2011年4月開始の「東日本大震災被災者支援ブログ」を名称変更し、さらに広い支援活動に関する実践、教育、研究を掲載します

南三陸町でのボランティア報告 その6

2011-10-13 10:52:24 | ボランティア
(下島君の報告、続きです。お読みください。)

(中略)
・・・明るい口調で、自らの被災体験を語ってくれた。
 その日、大きな揺れのあと、津波が来ると聞かされた男は商売道具や愛犬を、水に浸からぬよう自宅二階に移していた。

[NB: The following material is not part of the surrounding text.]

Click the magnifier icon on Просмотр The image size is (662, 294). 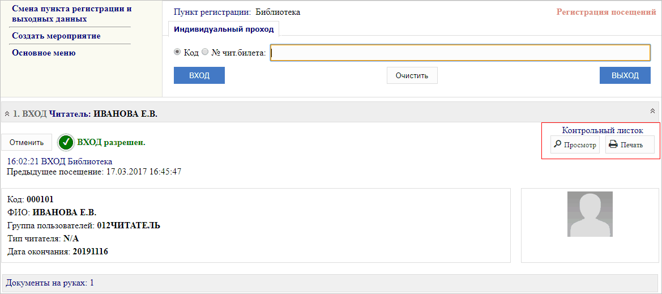coord(557,145)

 ところが、余震で隣家が倒壊し、壁を突き破ってきた柱に挟まれ、身動きが取れなくなった。そこを巨大な津波が襲った。
 死を覚悟した、波にもまれ、気がつくと、一四メートルを超える波の頂上から顔を出して、町が呑まれていく様を目撃したという。その光景は、さながら映画を見ているようだった。その後、近くに浮かんでいた強化発泡スチロールの畳に乗り、ガレキが渦巻く中を流されて、自宅から一キロ以上離れた気仙沼線の築堤に取り付き、一命を取り留めたという。

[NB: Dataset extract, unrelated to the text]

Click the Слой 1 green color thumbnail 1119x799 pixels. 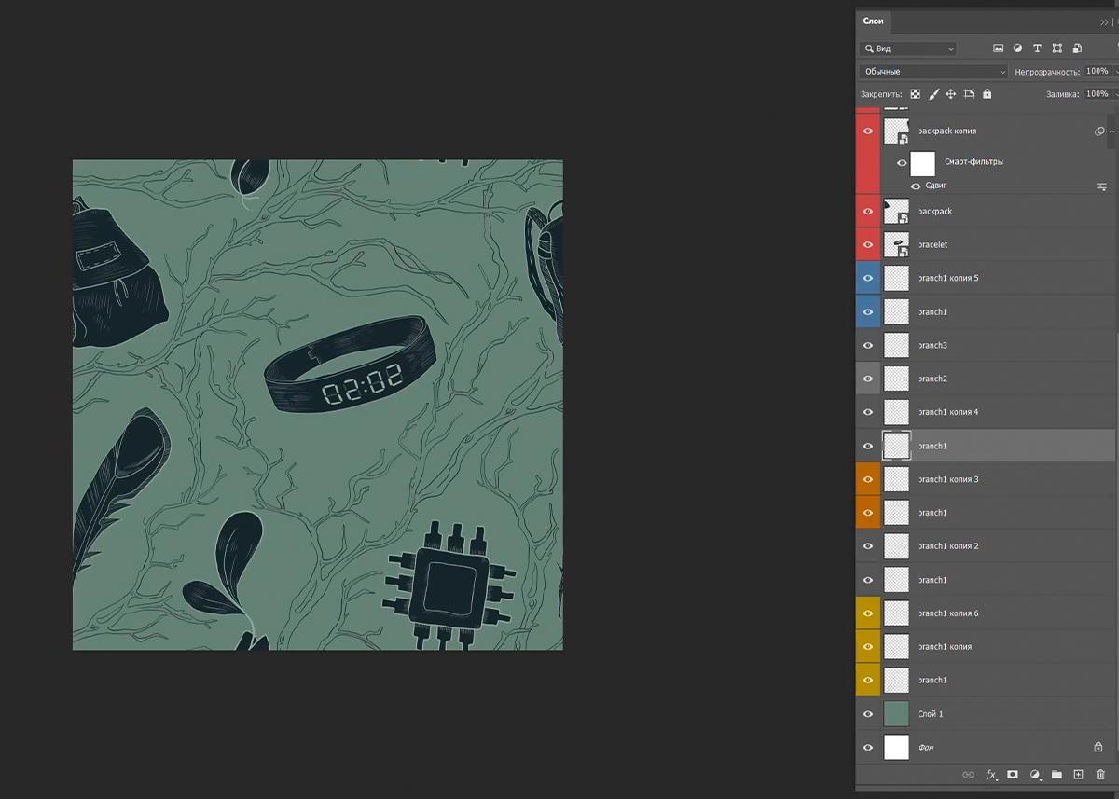(896, 714)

「でも、家族はみな無事でしたしね。身体もぼろぼろになりましたが、トオルさんとこの豚肉食べてたら、すっかりこの通りです。今はここの下にある小屋に居候させてもらってます。物も運び込んで、まるで自分の城ですよ」
 おどけるように巨体を揺らして笑う。僕らも声を上げて笑った。笑うしかなかった。
 そうこうしているうちに、会場には、あちこちから人が集まってきた。病院の医師、小学校の先生、工務店の社長。異なる職種の人々が一堂に会する。
「病院の建物は見ましたか?」
 志津川病院の医師が話しかけてきた。
「しっかり建ってるように見えるでしょう? あれ、四階まで波がきて、中は何も残ってませんからね」
 志津川病院には五階建ての新館と四階建ての旧館があった。誰も四階まで津波が上がってくるとは思っていなかった。その結果、新館に避難した人たちは助かったが、旧館に逃げた人たちは皆流されてしまった。
 津波警報が狼少年と化していたと、医師は指摘する。
「私も、そんな津波が来るなんて、信じてませんでしたから。避難訓練で避難を先導していた立場だったから、面倒くさいと思いつつ、避難したんですよ。それが、あんなことに」
 その顔には、疲労と後悔が深く滲んでいた。